WHEN you break it down the only thing that mattered in Cork’s clash with Limerick was the result.
It’s really was as simple as that, win the dream lives on, lose and it’s time to start looking at the club fixtures.
Were Cork at their best, absolutely not, in fact, you could argue that overall they played a lot better against Kerry, at least for the first 50 minutes or so of that clash.
Having played with the strong wind in the first half the Rebels were only a point up at halftime, with Steven Sherlock getting six of their eight points, and four of them were placed balls.
Limerick wouldn’t have been too concerned as they knew that the strong wind was now going to be in their favour and a one-point lead was nothing, which they soon proved drawing level within minutes of the restart.
But credit where credit is due and Cork upped their game and were deserving over the 70 minutes. Limerick didn’t make the trip to Leeside to make it easy for the Rebels and this was always going to be a tight affair.

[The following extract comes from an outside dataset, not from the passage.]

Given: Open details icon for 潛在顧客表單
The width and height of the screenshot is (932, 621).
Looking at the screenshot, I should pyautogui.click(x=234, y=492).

It was only when Gordon Brown was black-carded that they started to pull away. While he was off the pitch they hit 1-3 to build up a 1-13 to 0-10 lead and from here it was always going to be tough for Limerick to win.
In fairness, they came close and Cork didn’t help their own chances with Paul Walsh managing to pick up two yellow cards to see red within two minutes of coming on. But again Cork responded led by their corner-backs, Sean Powter and Kevin O’Donovan, whose bursting runs forward inspired all those around them.
One of those runs from O’Donovan led to Cork’s penalty which effectively killed the challenge of Limerick, putting five points between the sides at that stage.
So it’s job done and we move on but there is still a lot of work to do and John Cleary will be well aware of that. He can be happy with improvements game on game and when Cork run at any team they will cause problems.
The pace of the likes of Powter, O’Donovan and Mattie Taylor bursting out of defence would be one that most teams would fear. Add in the likes of Steven Sherlock and Brian Hurley and that pace would be something that will be needed if Cork are to continue on their journey.
But there are still plenty of areas we can improve on, especially in attack.
Hurley didn’t feature prominently on the scoreboard but he did win a lot of balls; his distribution let him down at times. Cleary certainly let him know his feelings on this once or twice. That said Hurley is a class act and will be key the next day out for the Rebels.
The fact he was winning possession is the important factor and a few more players making runs off his shoulder could see a far more productive outcome the next day. That said we are still very reliant on Sherlock to get scores and we need to see a few more stepping up to the mark a bit more.
Cork are going in the right direction with what is a young side overall and they will continue to improve with every game.
But they need to run with the ball more as it was then that they tore Limerick apart, with the visitors quite happy to let Cork have the ball out the pitch and pass it back and forth.
Once the Rebels moved it with pace Limerick were in all sorts of trouble and we need to see more of this. They have the players capable of doing it and they will need to do it more and more going forward.
Defensively, Cork gave too much room to the likes of Adrian Enright, particularly in the first half when he seemed to have the freedom of the pitch. They tightened up after the break but still were carved open down the centre for their goal.
That won’t do from here on, but again something they can look at and sort during the week.
So for now it’s job done and move on and with confidence growing with every game who knows how far they can go.